Le droit international du travail en afrique : le cas du cameroun PDF

Le processus a été incroyablement long, coûteux, parfois chaotique, marqué par le doute et les rebondissements divers, mais il a finalement abouti. Même si les résultats annoncés sont encore provisoires et que des surprises de dernière minute ne peuvent être écartées, la première transition pacifique dans l’histoire du Congo le droit international du travail en afrique : le cas du cameroun PDF débouché sur l’élection de Felix Tshisekedi. Le troisième homme, la surprise du chef. Tout au long du processus électoral et du décompte des voix opéré par la CENI, le doute a régné, les procès d’intention ont été nombreux et souvent justifiés.


La semaine dernière encore, la conférence épiscopale, forte de ses 40. 000 témoins, proférait une menace à peine voilée assurant qu’elle connaissait déjà le nom du vainqueur mais s’abstenait de le divulguer. Aujourd’hui que le verdict est tombé, la CENCO se montre plus prudente. La victoire actuelle de Félix Tshisekedi ressemble donc fort à une solution de compromis, voire de compromission, insatisfaisante pour beaucoup, mais qui n’humilie personne. Cependant, sur le long terme, le véritable défi est ailleurs :si un seul point a fait l’unanimité des électeurs, c’est l’espoir de changement. L’exigence d’un pays plus juste, plus social, moins miné par l’arrogance et la corruption, moins menacé par la violence.

Un pays où la diaspora pourra revenir, où les enfants pourront grandir en paix et où tout le monde, enfin, pourra profiter des ressources et préparer une vie meilleure. C’est à cette aune là que sera jugé le fils d’Etienne Tshisekedi. Le processus a été interminable sinon épuisant, pour les acteurs politiques, pour les observateurs et, avant tout, pour la population congolaise mais il a fini par aboutir. Selon les résultats provisoires présentés par la CENI, M. Martin Fayulu, à la tête de la coalition Lamuka.

Pour le Congo, ce scrutin représente une grande première : depuis l’indépendance du pays en 1960, c’est la première fois qu’un président accède au pouvoir par la voie démocratique. Congo lui-même, le président sortant Joseph Kabila ayant voulu en faire un exercice de souveraineté. Dans un premier temps, la population, lassée par des semaines de tension, a surtout réagi par le soulagement. Dans les rues de Kinshasa, en particulier du côté de Limete, quartier général de Tshisekedi, des jeunes ont laissé éclater leur joie et des concerts de klaxons et de motos pétaradantes ont retenti.
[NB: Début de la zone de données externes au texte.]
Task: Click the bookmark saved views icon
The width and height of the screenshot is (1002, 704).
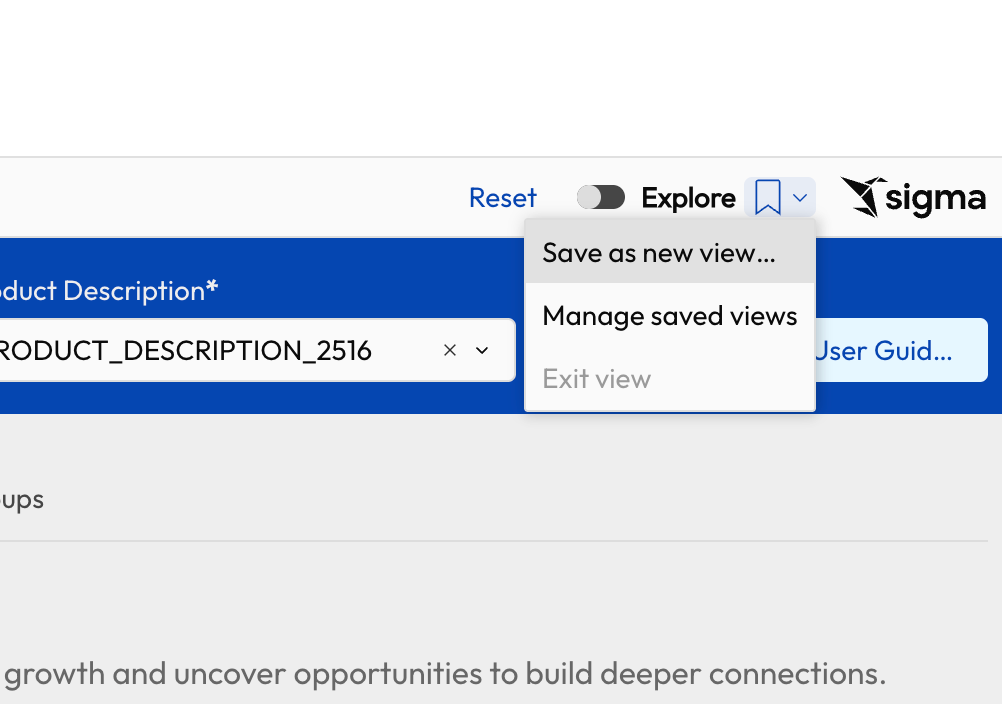Action: 767,197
Montant rapidement au créneau, le Ministre français des Affaires étrangères Jean-Yves le Drian, a rapidement fait écho à ce candidat qui avait les faveurs de la France, assurant que les résultats proclamés n’étaient vraisemblablement pas conformes aux résultats réels. Les seuls à pouvoir trancher sont donc les observateurs et en particulier les 40. 000 témoins déployés par la CENCO.

Mais l’Eglise catholique, qui avait déclaré jeudi dernier qu’elle connaissait déjà le nom du vainqueur, au point d’entrer en conflit avec la CENI qui lui reprochait d’empiéter sur ses prérogatives, s’est montrée infiniment plus prudente. Le porte parole de l’épiscopat, l’abbé Donatien Nshole, s’est contenté de dire, laconiquement, que tels qu’ils ont été publiés par la CENI, les résultats ne correspondent pas aux données collectées par notre mission d’observation . De son côté, Félix Tshisekedi a rendu hommage au chef de l’Etat sortant en assurant que Joseph Kabila ne devait plus être considéré comme un adversaire mais comme un partenaire de l’alternance démocratique et à l’égard de ses rivaux, il a déclaré qu’il serait le président de tous les Congolais. Il faut cependant relever que les résultats publiés ne sont encore que provisoires : seule la Cour constitutionnelle peut se prononcer sur la validité du scrutin et publier les résultats définitifs. Durant longtemps Félix Tshisekedi, 55 ans, a du démontrer qu’il n’était pas seulement le fils de son père.